- [Task instructions] Write out, word for word, each line from the start of the entries through the one holding "Given: Focus the"; omit the pictures.

Saved data entries
——

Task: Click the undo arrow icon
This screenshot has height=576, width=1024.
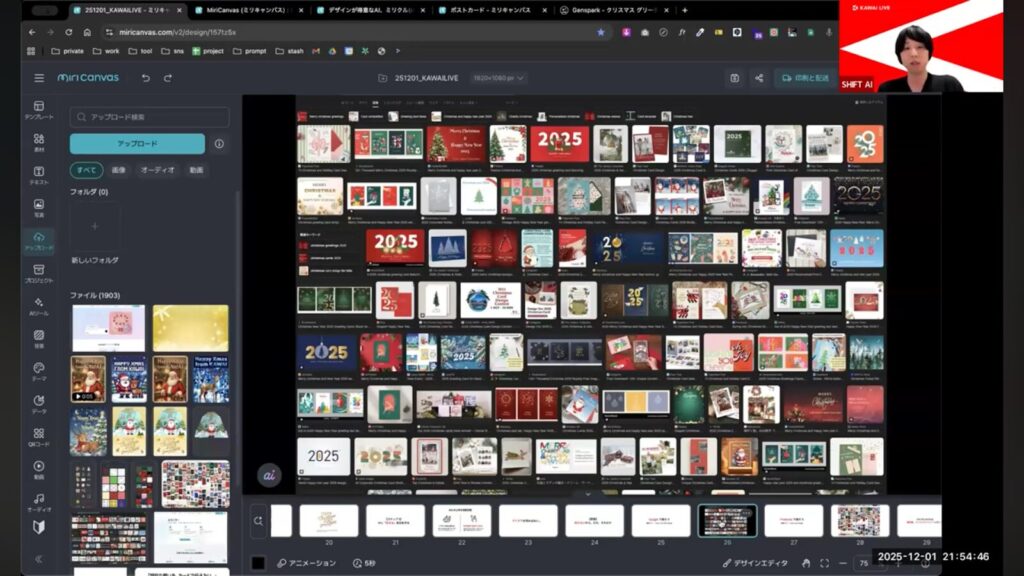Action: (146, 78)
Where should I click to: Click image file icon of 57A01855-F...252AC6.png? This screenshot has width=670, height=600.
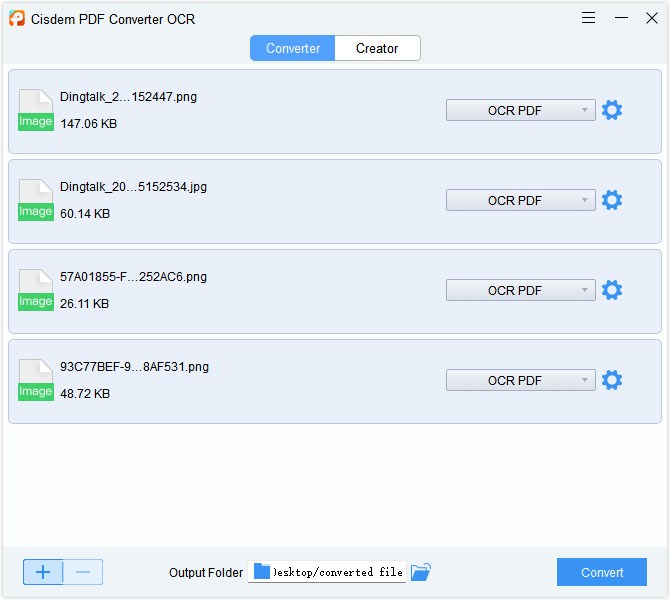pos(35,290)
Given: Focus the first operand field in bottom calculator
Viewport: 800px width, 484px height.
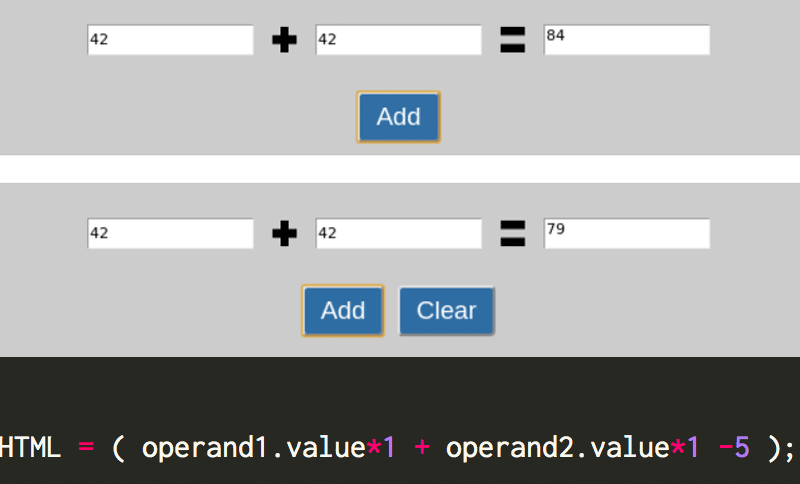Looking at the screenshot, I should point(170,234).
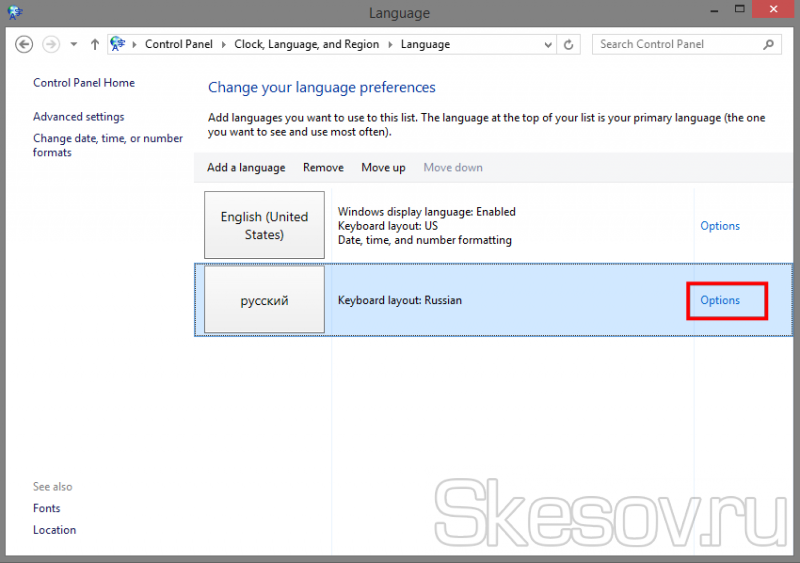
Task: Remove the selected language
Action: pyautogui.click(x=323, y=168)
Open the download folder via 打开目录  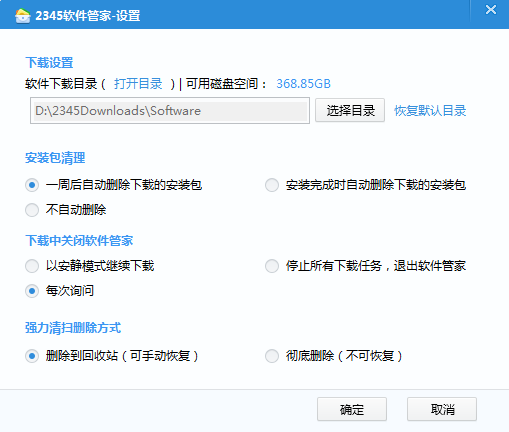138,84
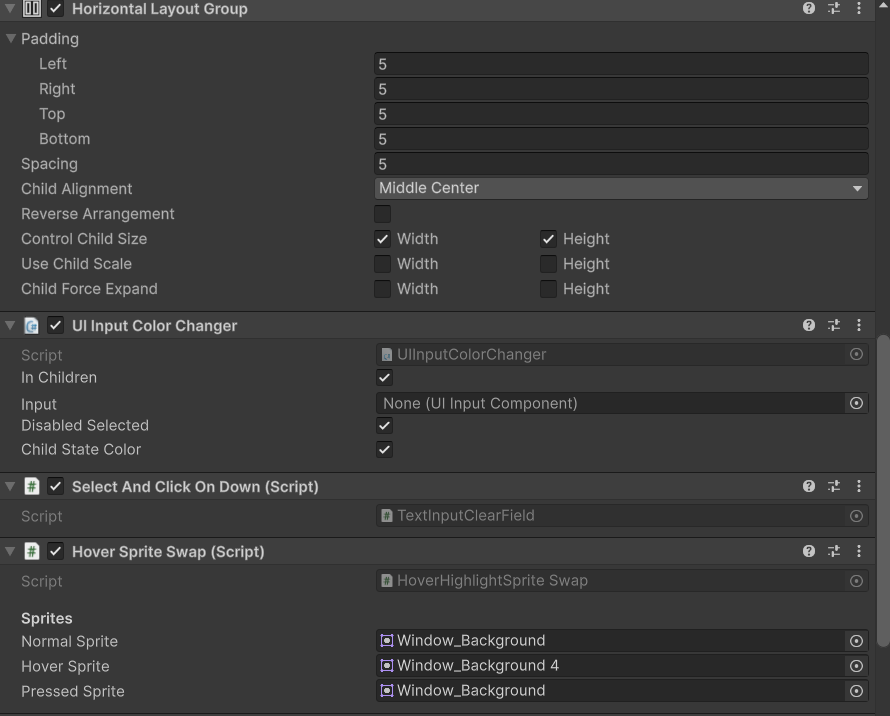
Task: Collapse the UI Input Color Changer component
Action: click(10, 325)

——

- [Finished task]
Task: Click the undo arrow icon
This screenshot has height=576, width=1024.
Action: (146, 78)
Where should I click to: Click image file icon of 57A01855-F...252AC6.png? This screenshot has width=670, height=600.
pos(35,290)
Given: Focus the first operand field in bottom calculator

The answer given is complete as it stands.